• _What the exercise asks_: Go through the listing and return every line with "menuitem" in it.

▬▬▬▬▬▬▬▬▬▬

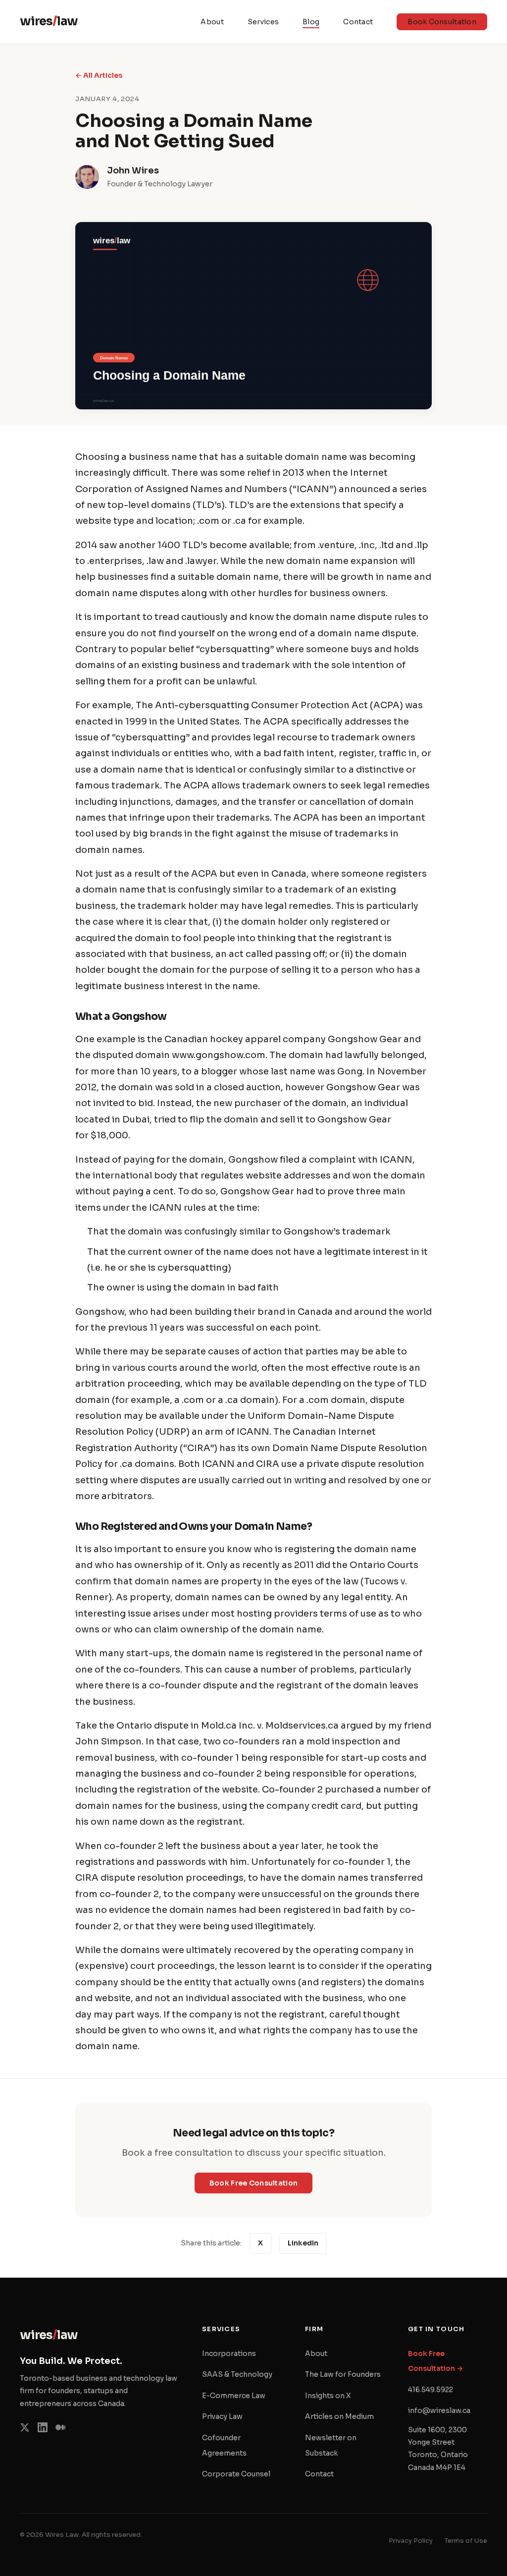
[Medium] (60, 2429)
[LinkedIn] (43, 2429)
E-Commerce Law (233, 2395)
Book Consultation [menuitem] (447, 23)
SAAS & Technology (237, 2374)
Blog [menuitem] (311, 21)
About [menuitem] (212, 21)
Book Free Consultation (260, 2185)
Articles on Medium (339, 2416)
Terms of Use (466, 2540)
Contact (319, 2473)
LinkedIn (307, 2242)
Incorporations (229, 2353)
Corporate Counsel (236, 2473)
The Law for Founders (343, 2374)
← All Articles (98, 75)
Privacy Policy (411, 2540)
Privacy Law (222, 2416)
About (316, 2353)
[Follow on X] (25, 2429)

▬▬▬▬▬▬▬▬▬▬

• _Output for this task_:
Book Consultation [menuitem] (447, 23)
Blog [menuitem] (311, 21)
About [menuitem] (212, 21)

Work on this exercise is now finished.